Learning Curves for Noisy Heterogeneous Feature-Subsampled Ridge Ensembles
Benjamin S. Ruben, Cengiz Pehlevan

TL;DR
This paper develops a theoretical framework for feature bagging in noisy ridge ensembles, showing how subsampling affects learning curves and proposing heterogeneous ensembling to mitigate double-descent in high-dimensional settings.
Contribution
It introduces a simplified analytical model for feature-bagging in noisy ridge ensembles and proposes heterogeneous feature ensembling as an efficient way to reduce double-descent effects.
Findings
Subsampling shifts the double-descent peak in learning curves.
Heterogeneous feature ensembling mitigates double-descent effectively.
Performance insights extend to linear classifiers on image datasets.
Abstract
Feature bagging is a well-established ensembling method which aims to reduce prediction variance by combining predictions of many estimators trained on subsets or projections of features. Here, we develop a theory of feature-bagging in noisy least-squares ridge ensembles and simplify the resulting learning curves in the special case of equicorrelated data. Using analytical learning curves, we demonstrate that subsampling shifts the double-descent peak of a linear predictor.

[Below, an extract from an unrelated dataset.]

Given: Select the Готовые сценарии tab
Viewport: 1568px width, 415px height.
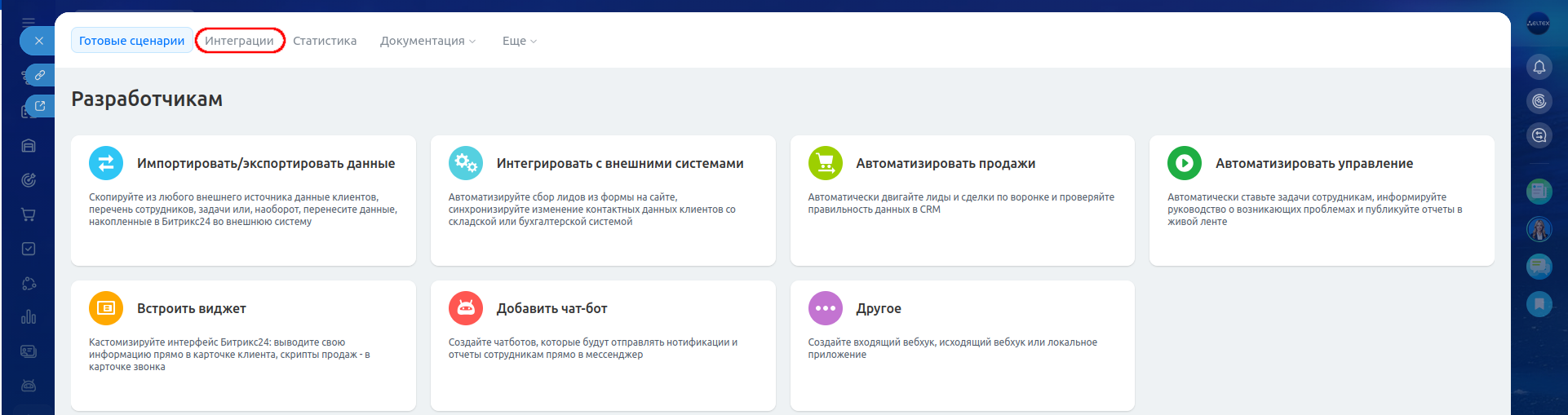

This leads us to introduce heterogeneous feature ensembling, with estimators built on varying numbers of feature dimensions, as a computationally efficient method to mitigate double-descent. Then, we compare the performance of a feature-subsampling ensemble to a single linear predictor, describing a trade-off between noise amplification due to subsampling and noise reduction due to ensembling. Our qualitative…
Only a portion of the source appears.